When is my child ready to start toilet learning?
Toilet learning success hinges on physical and emotional readiness, not a specific age. Children will tell us when they are ready to toilet learn. It is our responsibility to be able to pick up on their cues – remember there is no rush. If you start toilet learning too early, it might take longer for your child to learn.
Readiness is the key
Children must be ready physically (have bladder and bowel capacity and muscle control), cognitively (be fully aware of what they are supposed to do), and they must be ready emotionally to let go of a situation they are used to and comfortable with (urinating and soiling into a nappy whenever they feel like it.)
When a child is ready they will become inquisitive about the process and show you through practicing toileting skills. Listening to these cues will ensure the process is unhurried and stress free.
Parents lay the groundwork for the child’s readiness when, beginning at birth, we make nappy changes an enjoyable, cooperative time together, and respect the baby by slowing down and talking them through each part of the process.
Reading your child’s cues
Being able to recognise the signs of readiness in your child will ensure that it is the child’s choice to start toilet learning. Ensuring they are ready is they key to success.
Try asking yourself these questions to discover how ready your child is to begin toileting:
- Does your child seem interested in the potty or toilet, or in wearing underwear?

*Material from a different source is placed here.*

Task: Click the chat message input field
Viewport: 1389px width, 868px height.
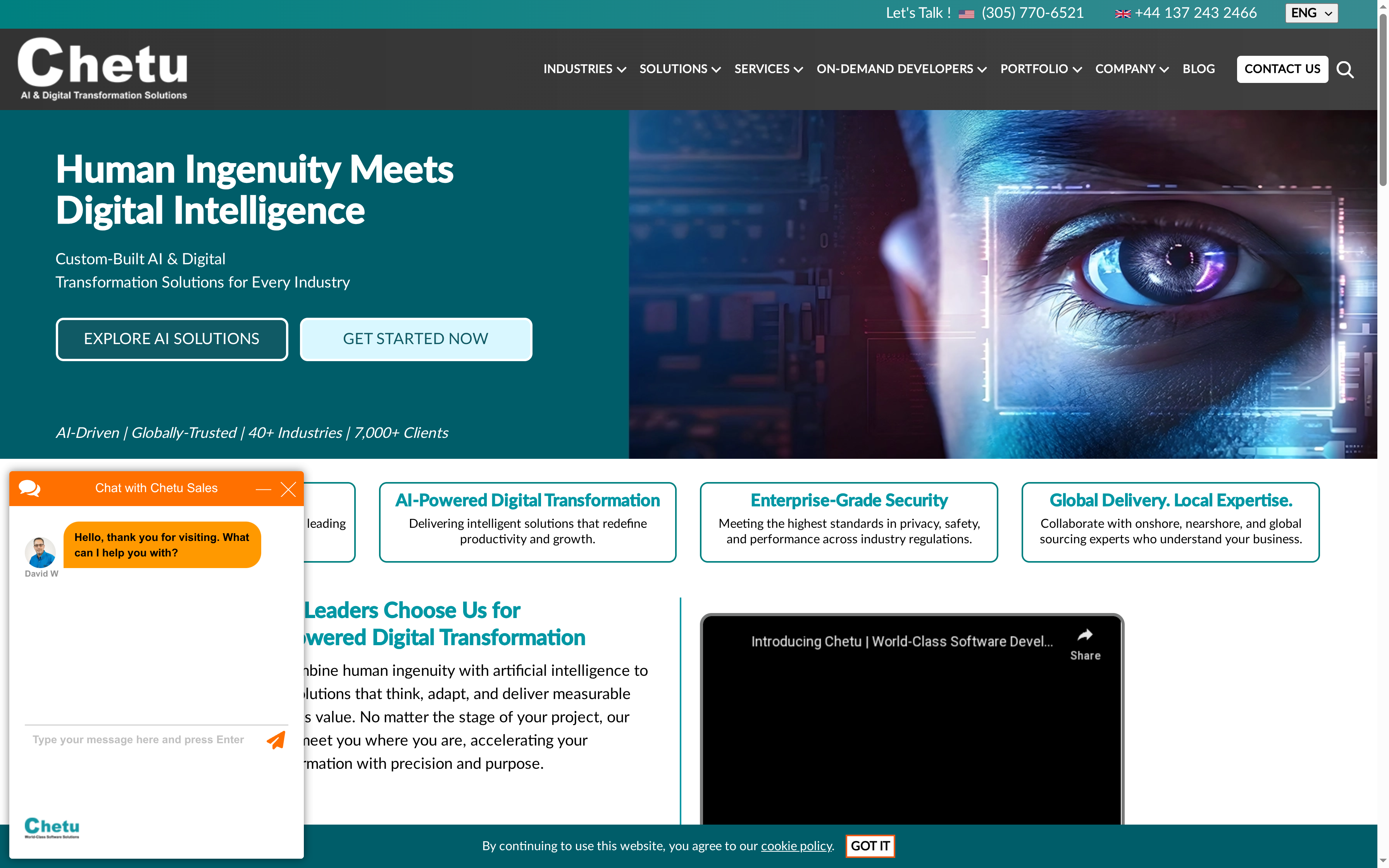Action: [x=138, y=740]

- Does your child tell you when he or she needs to go?
- Does your child stay dry for long periods during the day?
- Does your child complain about wet or dirty nappies?

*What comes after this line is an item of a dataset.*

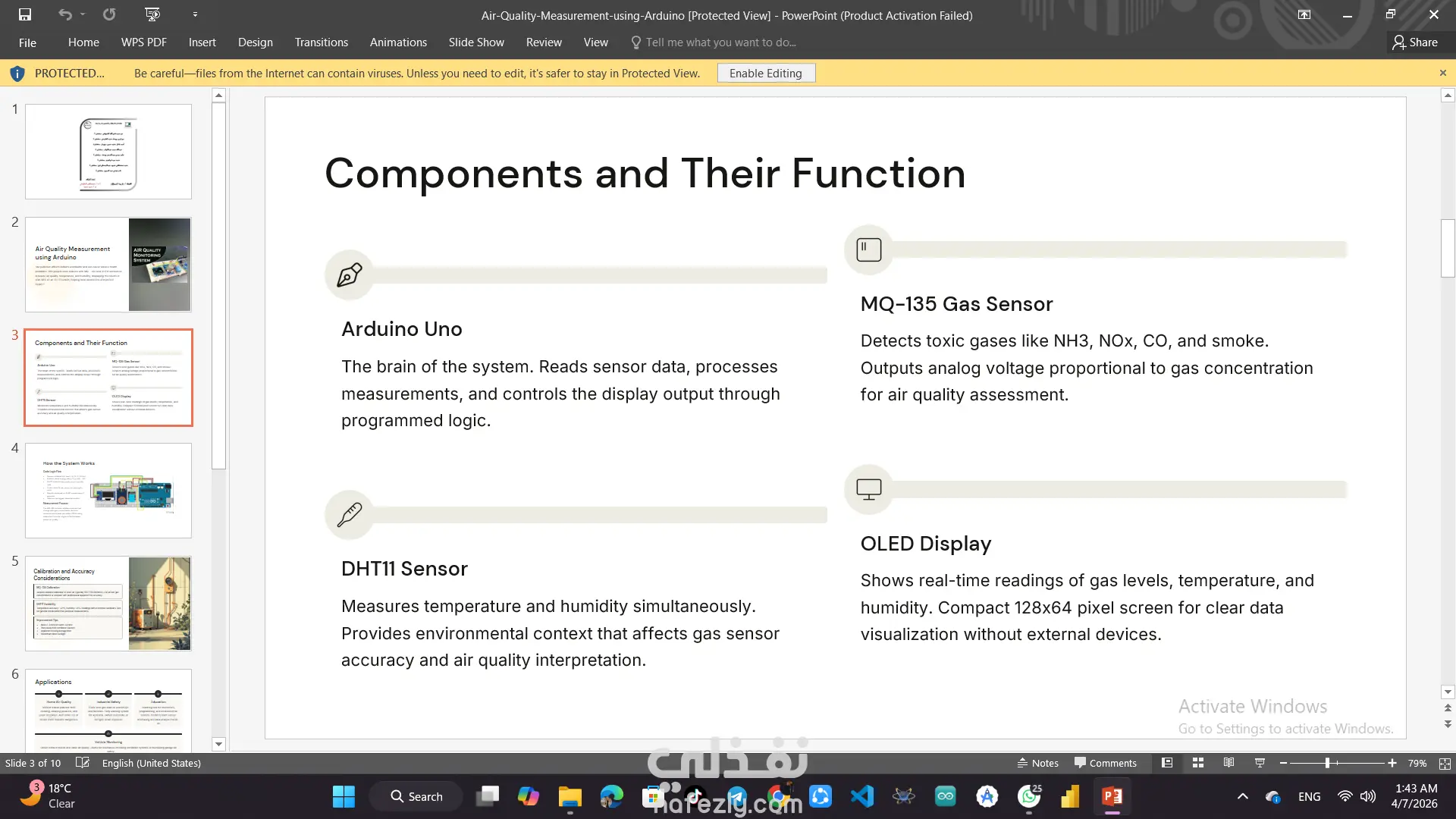This screenshot has height=819, width=1456.
Task: Switch to Slide Sorter view
Action: tap(1198, 763)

- Can your child sit on and rise from the toilet?
If any of these cues or questions are happening for your child, maybe now is the right time to begin toilet learning.
Toileting here at Star
Here at Star we believe in waiting for the child to show us that they are ready to start toilet learning. This process should be completely child led.
We provide a respectful environment that gives your child the time and support they require as they start toileting.
We will work in partnership with families to ensure toilet learning is consistent and respectful for the child. Once you have committed to the process we believe consistency is best, as not to confuse the child.
Remember accidents are part of learning and should not be discouraged. We wish to build your child’s confidence and accidents are often part of the process. Please bring multiple pairs of underwear, pants, socks and shoes for your child to feel comfortable.
Please feel free to talk to your child’s primary caregiver to see if they are noticing any of your child’s cues while here at Star.
The signs we look for are:
- Children communicating that they have a wet or soiled nappy (asking for a nappy change)
- Children telling us they are going wee’s or poo’s in their nappy, when it’s happening
- Telling us they need to go toilet
- Longer periods of a dry nappy
- Increasing self help skills e.g. able to pull underwear and pants up and down
- Interest in the toilet and the process
Waiting for development of an infant or toddler’s motor skills, toilet learning, language and other preschool learning skills is key. You will then notice a child’s satisfaction, comfort and self-pride when they are able to show you what they are ready to do, rather than the other way around.
Toilet learning is not something we do to a child, or ask the child to do to please us. Using the toilet is something a child wants to do when they are ready. It is a natural process that is best led completely by the child with our support.